Aside from policies like Spain’s minimum income (which is only beneficial to the country’s very poorest people), the world’s capitalist states have refused to respond to a crisis even as monumental as the one from this year with a revamped welfare state. It isn’t even clear if Congress will allow the millions of Americans who are dependent on Covid-19 stimulus money to keep getting benefits after the end of December. This is because the rate of profit has gotten so dangerously low that the Keynesian economic model, which dominated U.S. policy during the New Deal era, is now ineffectual at spurring investment.


Capitalist markets simply haven’t been able to go back to their relatively robust pre-2008 state, even after the Federal Reserve has pumped trillions of dollars into Wall Street throughout this downturn of the last twelve years. The Fed can introduce as much currency as it wants, but this currency is immaterial if capitalism lacks the productive capacity to translate the money into actual economic growth.

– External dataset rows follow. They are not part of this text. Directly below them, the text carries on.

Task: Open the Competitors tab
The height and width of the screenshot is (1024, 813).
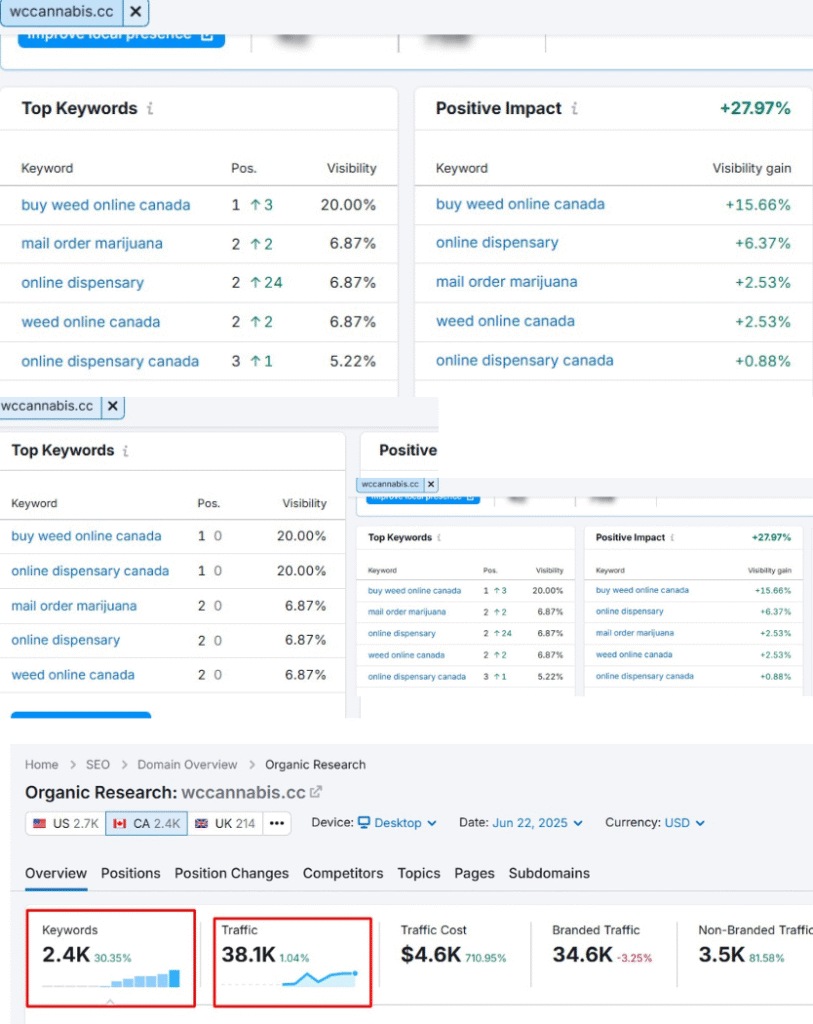Action: (x=343, y=873)

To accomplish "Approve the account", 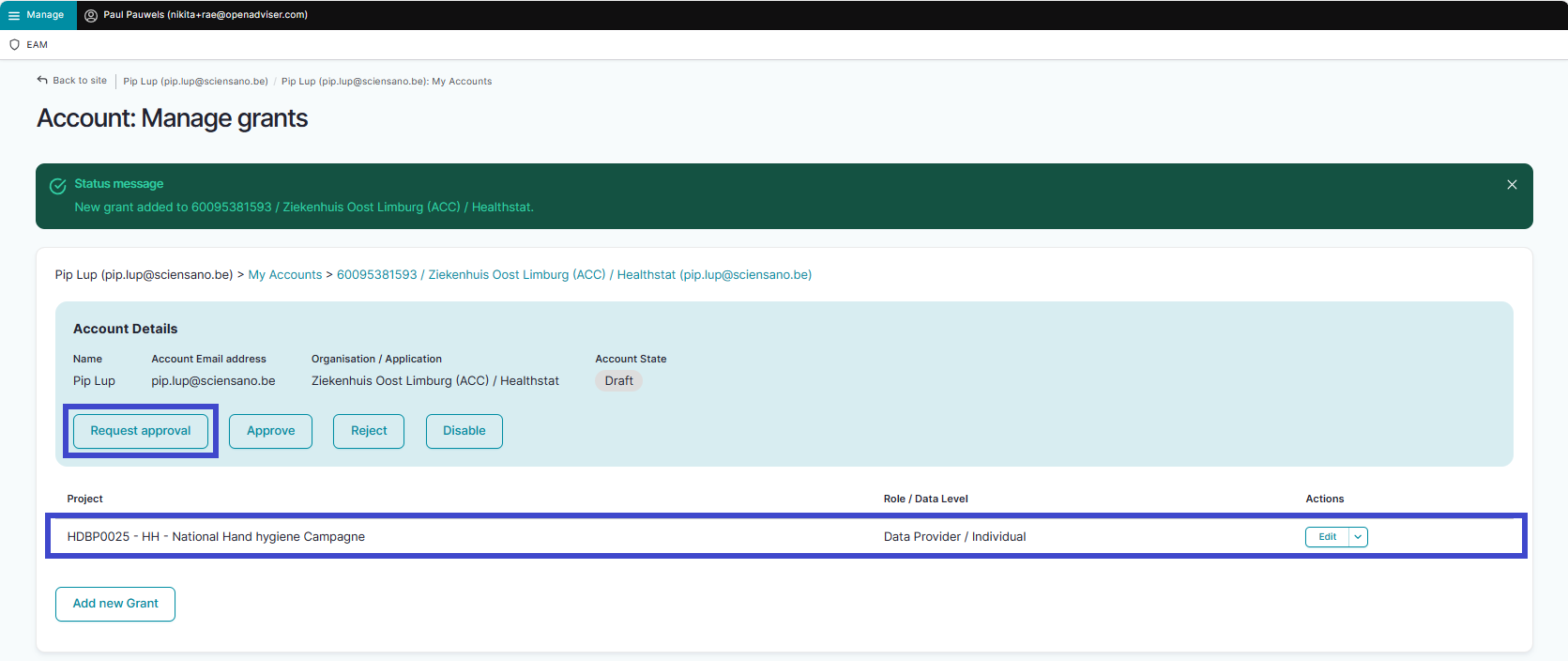I will (270, 431).
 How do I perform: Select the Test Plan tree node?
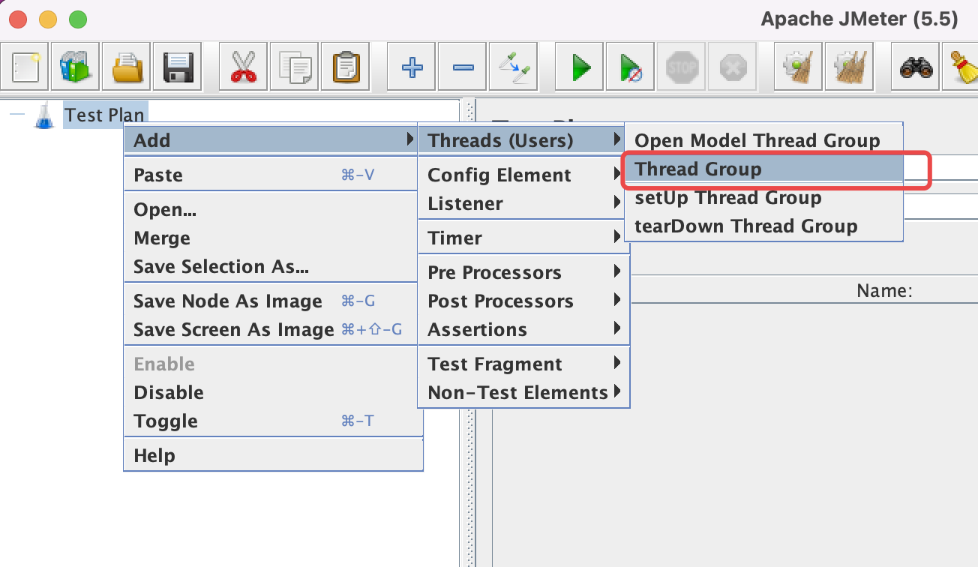[104, 115]
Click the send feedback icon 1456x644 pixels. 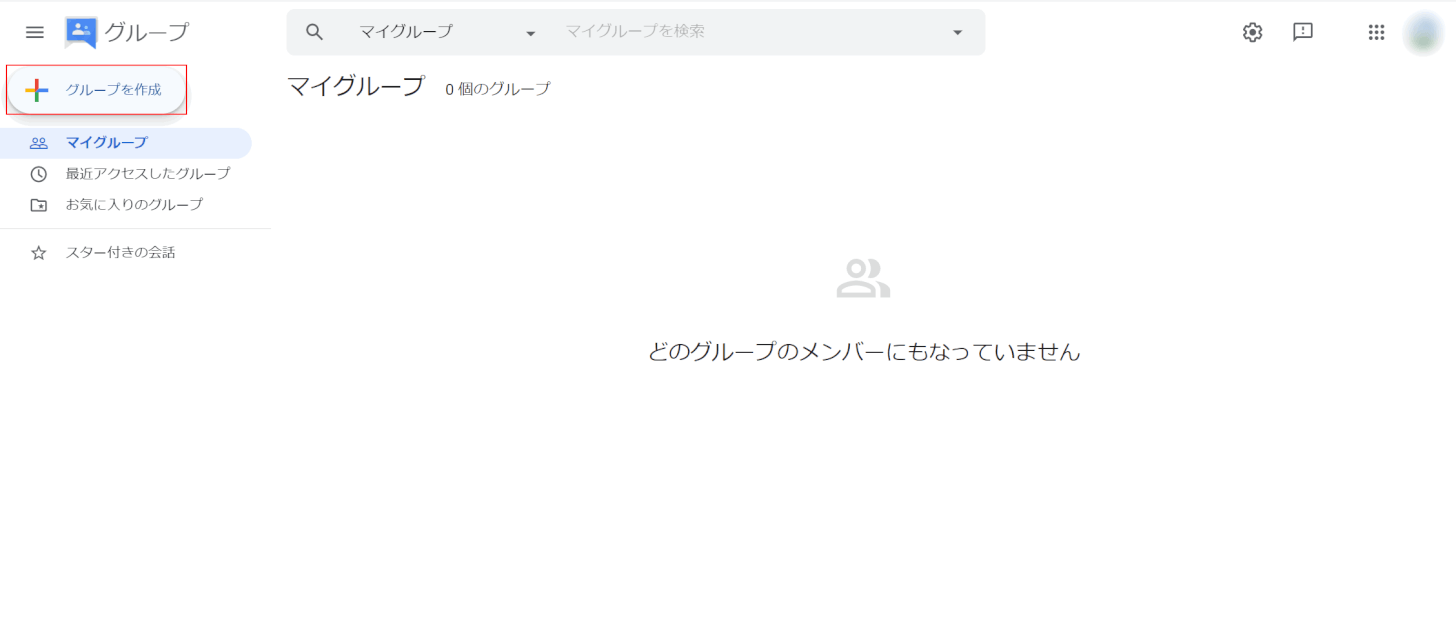tap(1303, 32)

This process of economic shrinkage, of declining profit rates, is a terminal illness for the system. Our economic slump will last for years if not decades, and it will get even worse when the dollar crashes and the climate crisis accelerates. To maintain the wealth of the ruling class, and to stop the lower classes from rising up, fascism is the only thing to turn to. And in the 2020s, fascism will mean a series of reforms that focus not on expanding material comforts, but on unifying the reactionary facets of society around a militaristic nationalism while more intensely repressing the poor.

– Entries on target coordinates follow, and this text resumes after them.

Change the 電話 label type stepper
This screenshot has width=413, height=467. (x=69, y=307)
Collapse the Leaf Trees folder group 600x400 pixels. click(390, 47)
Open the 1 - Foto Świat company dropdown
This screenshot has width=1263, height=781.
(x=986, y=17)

As George Dimitrov wrote in Against Fascism and War, patriotic symbols and a national mythos are how fascists have traditionally manufactured mass consent for the continuation of capitalism:


Mussolini does his utmost to make capital for himself out of the heroic figure of Garibaldi. The French fascists bring to the fore as their heroine Joan of Arc. The American fascists appeal to the traditions of the American War of Independence, the traditions of Washington and Lincoln. The Bulgarian fascists make use of the national-liberation movement of the seventies [1870s] and its heroes beloved by the people, Vassil Levsky, Stephan Karaj, and others.


The glorification of Americanism (and of the white race for those who embrace a more blatant form of fascism) is the default way that imperial chauvinists in this country justify the actions they take to uphold the violent structures of capitalism, colonialism, and imperialism. When faced with a crisis like the one of today, these agents of the capitalist reaction will use such grandiose language to propagandize the masses into accepting a stripping away of liberties. The use of unmarked federal agents and vehicles to arrest protesters, the frequent police violence against peaceful demonstrators, the trumped-up police charges against one group of communist activists, and the other escalations of repression from this year indicate how the state plans to wage war on dissent.


This war will come along with continued efforts to partition the lower classes from the upper classes. To have the rich and the labor aristocracy carry out the functions of the capitalist state, while relegating the poor to heavily policed communities with deteriorating living conditions. To sustain profits for the very few who still benefit from the system, exploitation of workers will be increased through reduced labor benefits, while the remaining social services will be further stripped away.


The policing, surveillance, and military tools that are used to enforce this order will be technologically upgraded, with the high-tech sector profiting from this in a process that’s already being marketed as the “fourth industrial revolution.” This will be the near future if our society doesn’t fundamentally change, if the system once is again allowed to reform itself.


The job of us revolutionaries, wrote Dimitrov, is to build a movement for overthrowing the capitalist state by working to shatter capitalism’s ideological hegemony:


Under no circumstances must we underrate fascism’s power of ideological infection. On the contrary, we for our part must develop an extensive ideological struggle based on clear, popular arguments and a correct, well thought out approach to the peculiarities of the national psychology of the masses of the people.